Davos Money Men Say World Emerges From Doldrums Fretting Relapse (Bloomberg)
“Optimism, but with a sober tone,” was how Bank of America Chief Executive Officer Brian T. Moynihan characterized the mood pervading the World Economic Forum’s annual meeting, even as investors were lifting the Standard & Poor’s 500 Index above 1,500 for the first time since 2007.

Fed To Keep Money Spigot Open (WSJ)
Federal Reserve officials are likely to continue their easy-money policies when they gather this week to weigh a mixed economic outlook and a recent run of low inflation. The Fed has said it would maintain its $85 billion bond-buying programs, aimed at boosting the economy by lowering long-term interest rates, until it sees substantial progress in labor markets. It has also said it would keep short-term interest rates near zero until the jobless rate drops to at least 6.5%, as long as inflation remains steady.

Beneath the Calm, SAC Works to Contain Fallout From Inquiry (NYT)
“This has always been a stressful place to work,” said an SAC employee who requested anonymity because he was unauthorized to speak publicly about the fund. “Now it’s just more stressful.” Mr. Cohen’s fund was dealt a blow last week when a Citigroup unit that manages money for wealthy families disclosed that it was withdrawing its $187 million investment. The move by the bank was the most prominent client departure since November, when the multiyear investigation into SAC’s trading practices entered a more serious phase. Citigroup’s withdrawal represents a tiny percentage of SAC’s $14 billion in assets under management. The fund has said it expects total investor redemptions for the first quarter of up to $1 billion, a number that an SAC spokesman has said will not adversely affect its business…Still, the Citigroup decision stung, say people close to SAC’s business, because of the longstanding and lucrative relationship between the bank and the fund. Another concern, said these people, is that the move could influence other large SAC investors currently weighing whether to keep their money at the fund. For Citigroup, its withdrawal of money from SAC carries substantial business risk. The bank has a vast relationship with SAC, earning revenue by providing the fund with financing and trading services. SAC could exact retribution on Citigroup by terminating, or at least scaling back, its broader relationship with the bank. An SAC spokesman declined to comment.

Credit Suisse Could Owe $2 Billion Over Fraud (Reuters)
Credit Suisse Group faces a potential $2 billion of exposure over fraud that occurred a decade ago at National Century Financial Enterprises, a result of a federal judge’s determination on how to apportion responsibility. Friday’s decision by U.S. District Judge James Graham could expose the Swiss bank to hundreds of millions of dollars of added liability over the activities of Lance Poulsen, who co-founded National Century in 1990 and was its chief executive. He is now serving a 30-year prison term and is presumed insolvent.

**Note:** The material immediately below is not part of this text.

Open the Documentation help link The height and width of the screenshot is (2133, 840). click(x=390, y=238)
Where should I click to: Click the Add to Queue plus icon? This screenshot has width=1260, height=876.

Goldman Raising $1 Billion From ICBC Share Sale (WSJ)
The Wall Street company is selling the Hong Kong-listed shares in a block trade at 5.77 Hong Kong dollars (US$0.74) each, the people said, without disclosing the number of shares. The price represents a 3.0% discount to ICBC’s HK$5.95 closing price Monday. A person familiar with the situation said the sale reflects prudent risk management on Goldman’s part to reduce the size of its ICBC investment.

MBA’s Salary Enhancing Power Slashed (FT)
Students on the top US MBA programs in the mid-1990s saw their salaries triple in five years, but those who graduated from the same schools in 2008 and 2009 saw that increase halved, according to data collected for the FT’s annual Global MBA rankings. At the same time, MBA fees have risen by 7 percent a year. MBA students who enrolled in 2012 paid 62 percent more in fees – up 44 percent in real terms – than those who began their programs in 2005, even though the increases in post-MBA salaries remained in line with inflation.

Beyonce has yet to apologize to Chuck Schumer for lip-syncing at inauguration (NYP)
The New York senator angrily admitted yesterday that the pop queen has not called him to say sorry after she turned last week’s inaugural bash into an unexpected Milli Vanilli concert by lip-syncing “The Star-Spangled Banner.” “I have not heard from her before, during or after,” a testy Schumer told The Post after he was asked if Beyoncé had called him to give a musical mea culpa. “She did not talk to me at all. I didn’t say any words to her, period.” Schumer has been credited with drawing the pop diva and her hubby Jay-Z to the inauguration, where many said they stole the show from the president and first lady walking hand-in-hand on the steps of Capitol Hill. Schumer was seen beaming with pride just steps behind Beyoncé while she appeared to be belting out the National Anthem. Obama administration insiders and inauguration planners were in the dark about Beyoncé’s decision to use a prerecorded tape of her singing with the Marine Band during the swearing in. They were later left fuming over the embarrassment, according to reports. Some on Capitol Hill have even placed the blame on Schumer for the Star-Spangled sham.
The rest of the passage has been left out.